La mycologie, quant à elle, étudie les champignons impliqués en pathologie humaine, qu’on peut séparer grossièrement en levures et en champignons filamenteux. Pour les levures les plus fréquentes en pathologie humaine mais aussi pour les dermatophytes, le même raisonnement de coévolution ou d’adaptation décrit pour les parasites peut être tenu. Chez les dermatophytes — qui ont une affinité particulière pour la kératine —, les espèces adaptées à l’Homme et l’animal ont une origine tellurique. Les levures qui vivent sur les épithéliums et les muqueuses humaines se sont adaptées elles aussi au cours de l’évolution pour devenir des commensaux. Pour les champignons dont le développement s’effectue dans le milieu extérieur, comme les moisissures qui recyclent l’azote et le carbone des plantes, les relations sont sensiblement différentes. L’Homme vit dans un environnement riche en moisissures et a donc été sélectionné au cours de son évolution pour résister à ces agressions permanentes. Mais, à l’inverse des parasites, l’Homme n’influe pas sur leur développement qui s’effectue dans le milieu extérieur, indépendamment de lui, si ce n’est par les modifications du milieu qu’il induit.

Que ce soit pour les parasites ou les champignons, chaque individu développe un équilibre en fonction de son potentiel génétique et de ses réactions à chaque contact ou infection. De ces notions découle l’importance des réactions immunitaires innées et acquises de l’hôte. En dehors de quelques exceptions (dermatophytes, en particulier), les infections dues aux champignons sont secondaires à une défaillance des défenses naturelles et sont donc des infections opportunistes.
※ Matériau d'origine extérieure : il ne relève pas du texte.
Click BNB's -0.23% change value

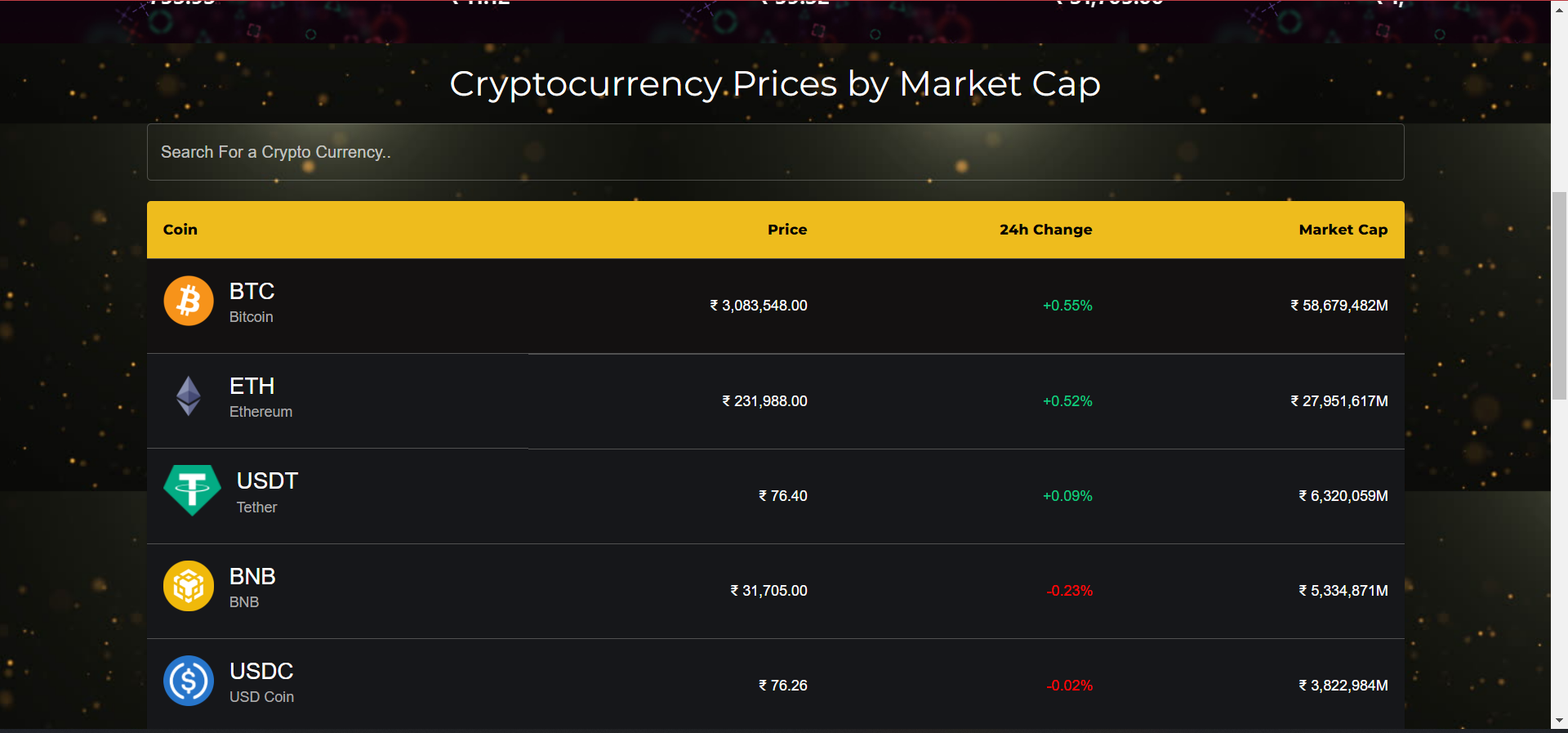tap(1069, 591)
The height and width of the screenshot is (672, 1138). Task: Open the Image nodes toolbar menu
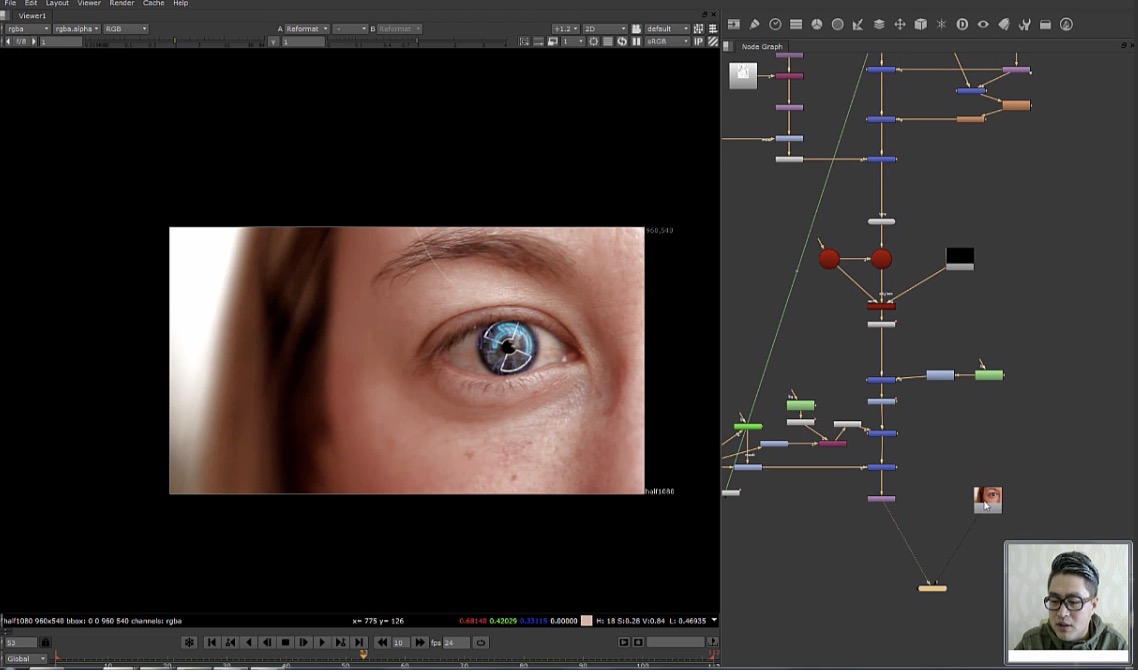click(x=734, y=24)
Pour de nombreux parasites dont la biologie aboutit à la persistance dans l’organisme hôte sous forme latente, l’atteinte du système immunitaire, le plus souvent acquise — comme au cours du sida ou des traitements immunosuppresseurs —, peut également dérégler le statu quo et aboutir à la survenue d’infections opportunistes. Il existe une association forte entre certaines parasitoses ou mycoses opportunistes et le type d’immunodépression : une analyse précise du type d’immunodépression est donc nécessaire pour prédire le risque de survenue de certaines infections opportunistes.
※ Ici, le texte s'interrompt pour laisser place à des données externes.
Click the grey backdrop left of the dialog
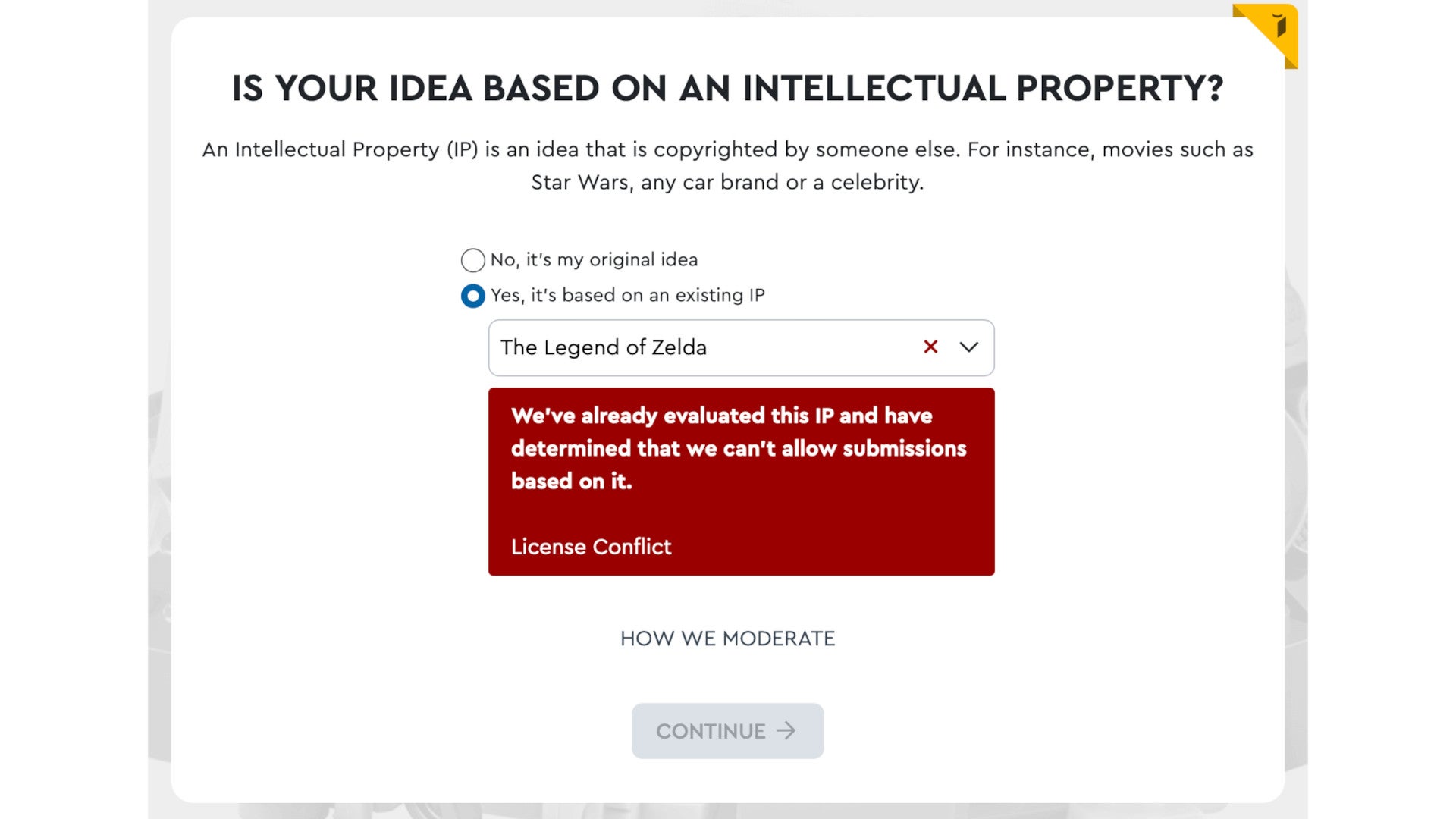This screenshot has width=1456, height=819. [159, 410]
Les tendances démographiques et la multiplication des traitements immunosuppresseurs sont associées à une augmentation de certaines infections parasitaires et fongiques dans les pays développés. Dans les pays tropicaux aux ressources limitées, les traitements de masse et le déploiement des structures d’hygiène (traitement des eaux usées) peuvent diminuer la prévalence de certaines parasitoses. Cependant, en dehors de quelques exemples, les parasitoses sont loin d’être en voie d’extinction. La parasitologie-mycologie continuera donc d’être un domaine majeur de la pathologie infectieuse dans les prochaines années.